Texas Attorney General Ken Paxton has asked the U.S. Environmental Protection Agency (EPA) for a stay on a rule in its Clean Power Plan (CPP) pertaining to power generation, on the grounds that it would harm how the state handles electricity and would lead to higher costs and reliability concerns.

In a five-page letter Thursday to EPA Administrator Gina McCarthy, Jon Niermann, who serves as chief of the environmental protection division in Paxton’s office, said the rule — specifically, the Final Rule on Carbon Pollution Emission Guidelines for Existing Stationary Sources: Electric Utility Generating Units — “represents a significant expansion of EPA’s power without a legitimate legal basis.”

Niermann added that the state has been successful with its Electric Reliability Council of Texas, a non-profit corporation that provides power to 24 million customers and manages about 90% of the state’s electric grid.

In his letter, Niermann followed some of the same legal arguments that 15 other states have made — that the Clean Air Act (CAA) prohibits the EPA from regulating hazardous air pollutants (HAP) at national standards under more than one section of the law.

The plaintiffs said Congress in 1990 expanded Section 112 of the CAA to include source categories for HAP, but said EPA could not also regulate source categories under Section 111(d), a rarely-used part of the law where EPA was granted the authority to require states to invoke HAP standards.

“Under this plain reading, EPA’s proposed rule under Section 111(d) is clearly invalid because it seeks to regulate emissions from power plants, which are a source category already regulated under Section 112,” Niermann said.

On Aug. 13, attorneys general for 15 states filed an emergency petition in federal court, urging it to intervene and postpone the CPP’s deadlines (see Daily GPI, Aug. 14).
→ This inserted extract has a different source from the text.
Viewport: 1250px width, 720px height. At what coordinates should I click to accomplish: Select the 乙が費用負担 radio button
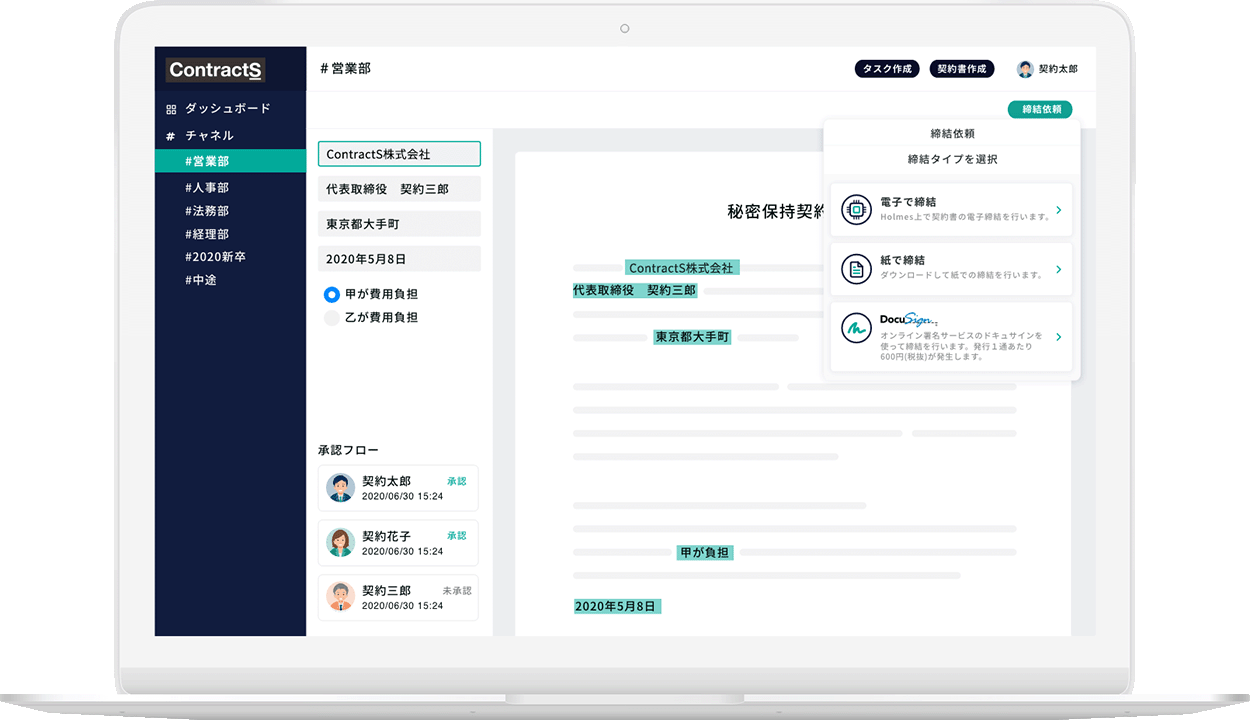point(331,317)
They argued that the EPA exceeded its authority and gave states insufficient time — 13 months — to design and submit plans on how they would replace coal-fired generation with cleaner alternatives, including natural gas.
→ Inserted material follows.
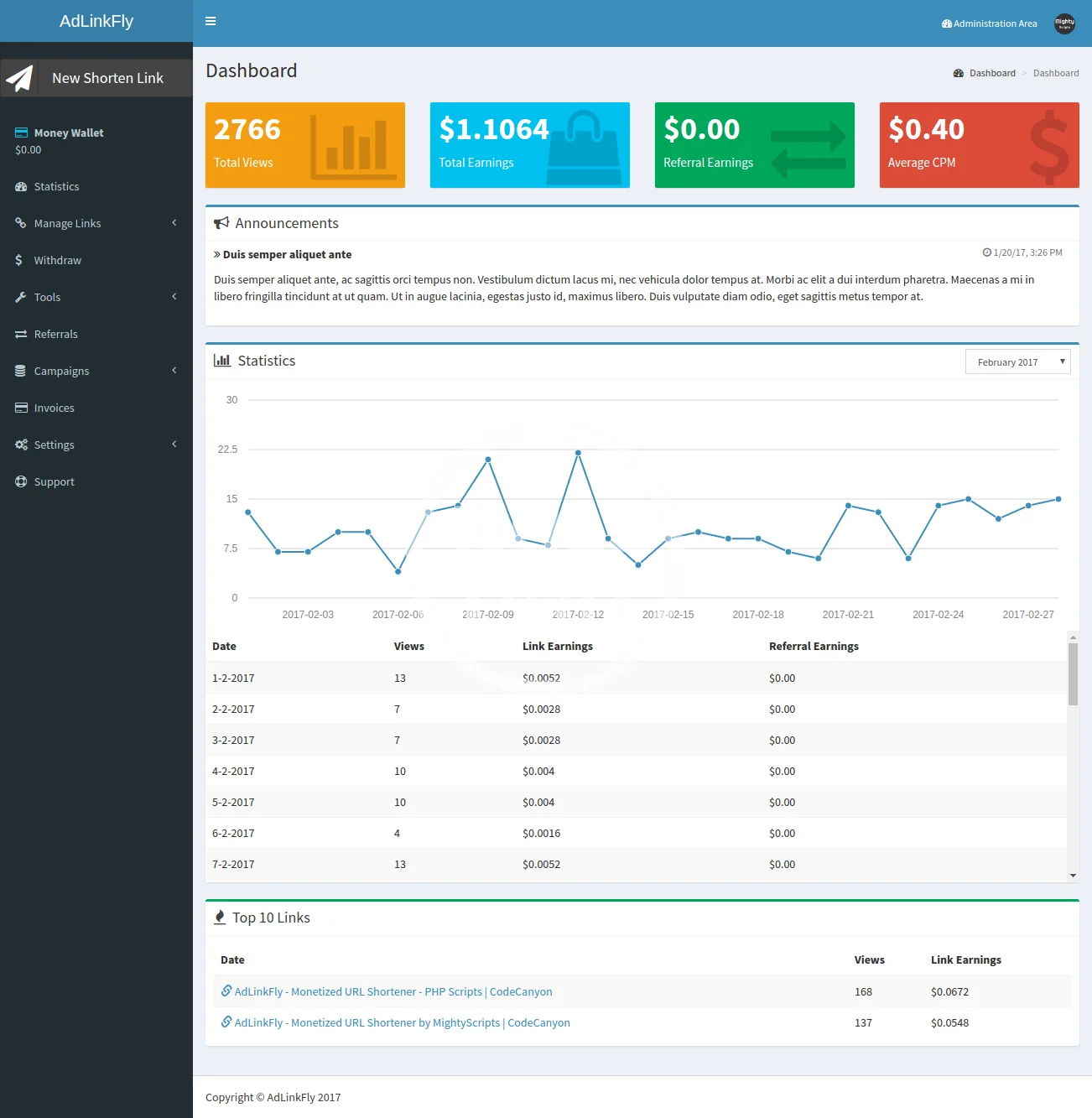Click the user avatar in top bar
The width and height of the screenshot is (1092, 1118).
(x=1064, y=23)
The Obama administration unveiled the final version of the CPP earlier this month (see Daily GPI, Aug. 3). The plan — which embraces renewables, solar and wind power, but not so much natural gas — calls for states to reduce emissions by 32% below 2005 levels by 2030. States will be required to submit a final plan to reduce their emissions by September 2016, but may request a two-year extension.